La Carta Giovani Nazionale è stata istituita con la Legge di Bilancio 2020 che ha previsto un Fondo con una dotazione di 5 milioni di euro per gli anni 2020, 2021 e 2022: l’accesso a tale misura, destinata ai cittadini di età compresa tra i 18 e i 35 anni, è tuttavia riservato ai cittadini italiani e dell’UE.

Come già avvenuto per la Carta famiglia, il Governo ha nuovamente istituito una misura discriminatoria nei confronti dei cittadini extra UE.

In merito ai requisiti di nazionalità previsti per l’accesso alla Carta famiglia, su cui l’ASGI insieme ad altre associazioni aveva sin dall’inizio segnalato i profili di illegittimità, è intervenuta la Corte di Giustizia UE con sentenza del 28 ottobre 2021 (Causa C-462/2020)
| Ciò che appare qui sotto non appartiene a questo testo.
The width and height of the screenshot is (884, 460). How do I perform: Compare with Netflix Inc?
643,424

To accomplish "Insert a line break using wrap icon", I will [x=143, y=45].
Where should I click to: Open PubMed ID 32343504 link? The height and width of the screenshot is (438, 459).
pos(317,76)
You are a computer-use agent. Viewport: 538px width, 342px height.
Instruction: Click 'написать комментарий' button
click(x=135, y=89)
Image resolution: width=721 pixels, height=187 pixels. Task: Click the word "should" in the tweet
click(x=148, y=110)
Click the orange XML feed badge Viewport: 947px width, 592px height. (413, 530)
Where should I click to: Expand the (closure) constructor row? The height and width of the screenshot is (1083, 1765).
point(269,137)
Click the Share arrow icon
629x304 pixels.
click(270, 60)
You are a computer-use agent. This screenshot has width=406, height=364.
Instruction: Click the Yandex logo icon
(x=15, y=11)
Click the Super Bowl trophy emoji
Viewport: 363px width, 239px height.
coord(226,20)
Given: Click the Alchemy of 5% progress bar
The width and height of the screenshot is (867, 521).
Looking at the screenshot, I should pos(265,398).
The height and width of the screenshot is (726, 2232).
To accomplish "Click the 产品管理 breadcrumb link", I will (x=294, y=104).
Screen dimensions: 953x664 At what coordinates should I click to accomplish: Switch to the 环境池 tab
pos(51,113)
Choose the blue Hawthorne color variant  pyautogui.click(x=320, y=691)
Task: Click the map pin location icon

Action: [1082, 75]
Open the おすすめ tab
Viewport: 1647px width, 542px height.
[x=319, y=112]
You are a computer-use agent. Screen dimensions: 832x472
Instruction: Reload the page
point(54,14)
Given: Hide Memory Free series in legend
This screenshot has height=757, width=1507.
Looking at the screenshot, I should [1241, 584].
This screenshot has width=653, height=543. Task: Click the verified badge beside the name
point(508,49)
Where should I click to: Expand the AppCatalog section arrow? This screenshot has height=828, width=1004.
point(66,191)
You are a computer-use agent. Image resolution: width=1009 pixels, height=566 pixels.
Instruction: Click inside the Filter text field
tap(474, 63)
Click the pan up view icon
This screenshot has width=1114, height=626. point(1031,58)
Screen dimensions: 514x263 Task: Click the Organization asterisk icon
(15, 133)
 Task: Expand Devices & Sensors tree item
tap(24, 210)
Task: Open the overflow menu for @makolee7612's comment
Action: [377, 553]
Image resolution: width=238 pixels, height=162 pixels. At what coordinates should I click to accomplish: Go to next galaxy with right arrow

La Corte UE ha infatti rilevato che la limitazione della Carta Famiglia ai soli cittadini italiani e comunitari l’Italia è una violazione della parità di trattamento tra italiani e stranieri nell’accesso a beni e servizi in quanto esclude sia i titolari di permesso di lungo soggiorno, sia i titolari di permesso per lavoro o famiglia.

A seguito della sentenza, il Tribunale di Milano, che aveva effettuato il rinvio, ha ordinato la disapplicazione della norma interna in favore dei principi di parità previsti dalle direttive UE.

La storia si sta purtroppo ripetendo con la Carta Giovani Nazionale: è davvero urgente che il Governo intervenga immediatamente per evitare il duplicarsi di un inutile contenzioso che, a fronte delle medesime violazioni del diritto dell’Unione, comporterebbe un evitabile aggravio della spesa pubblica e una esclusione, fino alla definizione della vicenda, di migliaia di giovani dal beneficio.

ASGI, CoNNGI, Italiani senza cittadinanza, Lunaria e Naga Odv hanno quindi scritto una lettera alla Ministra per le Politiche Giovanili e al Coordinatore del Servizio per la gestione degli interventi di rilevanza nazionale nell’ambito dell’Ufficio per le Politiche Giovanili del Dipartimento per le Politiche Giovanili e il Servizio civile Universale per chiedere loro di assumere disposizioni, tra cui la immediata modifica della piattaforma on-line per accedere alla misura, al fine di consentire ai cittadini extra UE di presentare domanda.